Evasão escolar e a realidade brasileira
Enviada em 01/11/2019
Em 1930, o presidente Getúlio Vargas adotou políticas educacionais que foram de grande importância para o avanço da emancipação do ensino, com a criação de escolas e academias para formação de professores. No entanto, no panorama contemporâneo, a formação educacional encontra desafios advindo, principalmente, da evasão escolar fruto da obsolência do ensino e da inoperância estatal- sobretudo no que se refere à garantia da educação universal. Logo, é fundamental analisar esse cenário para desconstruir essa realidade.
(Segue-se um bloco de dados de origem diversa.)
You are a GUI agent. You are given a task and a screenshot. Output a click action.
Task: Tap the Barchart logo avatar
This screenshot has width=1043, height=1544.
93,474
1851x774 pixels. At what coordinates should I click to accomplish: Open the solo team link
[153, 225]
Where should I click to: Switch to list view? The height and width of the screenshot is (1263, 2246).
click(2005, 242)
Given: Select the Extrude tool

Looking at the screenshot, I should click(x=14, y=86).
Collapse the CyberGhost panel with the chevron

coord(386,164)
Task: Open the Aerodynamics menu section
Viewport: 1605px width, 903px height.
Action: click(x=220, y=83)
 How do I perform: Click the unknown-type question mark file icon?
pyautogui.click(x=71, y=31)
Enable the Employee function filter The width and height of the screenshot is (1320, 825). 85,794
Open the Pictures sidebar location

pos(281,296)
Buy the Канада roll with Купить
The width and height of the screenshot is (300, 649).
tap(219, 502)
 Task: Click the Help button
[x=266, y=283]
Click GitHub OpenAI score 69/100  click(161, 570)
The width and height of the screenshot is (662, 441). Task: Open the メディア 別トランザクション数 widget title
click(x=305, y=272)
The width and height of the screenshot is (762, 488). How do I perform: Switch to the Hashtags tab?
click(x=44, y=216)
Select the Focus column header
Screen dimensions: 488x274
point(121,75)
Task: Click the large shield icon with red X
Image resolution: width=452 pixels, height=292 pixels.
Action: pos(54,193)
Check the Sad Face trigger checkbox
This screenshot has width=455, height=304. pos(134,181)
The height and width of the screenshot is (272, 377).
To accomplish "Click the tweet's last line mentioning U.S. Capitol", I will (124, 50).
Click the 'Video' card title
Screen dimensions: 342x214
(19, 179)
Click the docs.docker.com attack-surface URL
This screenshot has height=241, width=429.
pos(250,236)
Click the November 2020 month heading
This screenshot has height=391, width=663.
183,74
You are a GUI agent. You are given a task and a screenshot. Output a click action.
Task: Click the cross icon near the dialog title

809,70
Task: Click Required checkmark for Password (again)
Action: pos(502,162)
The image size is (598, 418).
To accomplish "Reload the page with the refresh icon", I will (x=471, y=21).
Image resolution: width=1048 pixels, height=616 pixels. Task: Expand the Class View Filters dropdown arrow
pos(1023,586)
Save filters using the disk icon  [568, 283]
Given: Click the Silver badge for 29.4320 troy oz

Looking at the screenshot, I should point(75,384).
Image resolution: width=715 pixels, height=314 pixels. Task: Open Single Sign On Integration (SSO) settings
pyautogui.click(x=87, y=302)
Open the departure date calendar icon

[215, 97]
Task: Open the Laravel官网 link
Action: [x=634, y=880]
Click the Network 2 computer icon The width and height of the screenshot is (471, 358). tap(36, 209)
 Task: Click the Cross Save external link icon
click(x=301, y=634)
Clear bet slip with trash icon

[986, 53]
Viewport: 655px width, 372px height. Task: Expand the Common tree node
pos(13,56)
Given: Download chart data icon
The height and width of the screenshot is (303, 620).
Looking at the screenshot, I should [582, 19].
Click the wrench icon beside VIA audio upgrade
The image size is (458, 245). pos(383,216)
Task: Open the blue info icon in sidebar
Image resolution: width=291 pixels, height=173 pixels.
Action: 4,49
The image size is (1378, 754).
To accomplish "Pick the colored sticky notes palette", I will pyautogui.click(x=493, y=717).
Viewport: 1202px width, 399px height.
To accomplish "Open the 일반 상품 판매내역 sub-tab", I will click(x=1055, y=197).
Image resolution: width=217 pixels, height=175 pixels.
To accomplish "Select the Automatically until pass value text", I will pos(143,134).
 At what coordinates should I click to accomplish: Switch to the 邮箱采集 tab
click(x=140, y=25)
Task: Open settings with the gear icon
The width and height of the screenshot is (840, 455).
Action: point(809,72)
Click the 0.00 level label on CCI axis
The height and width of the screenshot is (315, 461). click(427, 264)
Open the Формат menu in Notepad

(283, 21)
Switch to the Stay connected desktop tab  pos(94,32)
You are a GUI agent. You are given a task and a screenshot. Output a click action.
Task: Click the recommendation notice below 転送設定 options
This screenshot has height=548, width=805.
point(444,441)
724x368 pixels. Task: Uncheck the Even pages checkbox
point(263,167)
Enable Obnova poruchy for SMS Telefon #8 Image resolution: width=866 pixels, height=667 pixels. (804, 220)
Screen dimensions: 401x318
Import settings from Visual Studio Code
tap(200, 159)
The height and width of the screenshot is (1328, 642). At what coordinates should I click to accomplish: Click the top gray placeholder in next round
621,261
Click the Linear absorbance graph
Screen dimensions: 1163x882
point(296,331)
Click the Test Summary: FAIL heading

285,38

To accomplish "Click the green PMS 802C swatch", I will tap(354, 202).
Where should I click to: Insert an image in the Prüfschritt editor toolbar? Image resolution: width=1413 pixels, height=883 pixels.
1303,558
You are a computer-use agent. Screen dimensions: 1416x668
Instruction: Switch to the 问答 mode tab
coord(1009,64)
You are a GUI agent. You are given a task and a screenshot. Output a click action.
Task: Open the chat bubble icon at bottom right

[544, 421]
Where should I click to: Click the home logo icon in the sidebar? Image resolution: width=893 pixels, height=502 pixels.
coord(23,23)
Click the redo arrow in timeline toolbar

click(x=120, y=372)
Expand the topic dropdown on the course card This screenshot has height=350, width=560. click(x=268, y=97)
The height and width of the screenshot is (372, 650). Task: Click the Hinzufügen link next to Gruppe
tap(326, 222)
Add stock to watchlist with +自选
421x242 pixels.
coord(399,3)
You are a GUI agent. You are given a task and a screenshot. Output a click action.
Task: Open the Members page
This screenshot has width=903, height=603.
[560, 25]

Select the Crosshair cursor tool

Em primeiro plano, é importante destacar o modelo anacrônico da educação contemporânea. Sob essa ótica, segundo o sociólogo Manuel Castells, a aprendizagem na maior parte das escolas é obsoleta, haja vista que insiste em reproduzir uma pedagogia baseada na transmissão de informações. Nesse sentido, os alunos não são instigados a refletir e criar diálogos como sugere o método socrático, no qual professor deve conduzir o aluno a reflexão e descoberta dos próprios valores. Desse modo, a monótona transmissão de conhecimentos contribui para evasão escolar que, de acordo com o Programa Nacional de Educação, alcança, aproximadamente, 11% dos alunos matriculados nas redes de ensino de todo o país.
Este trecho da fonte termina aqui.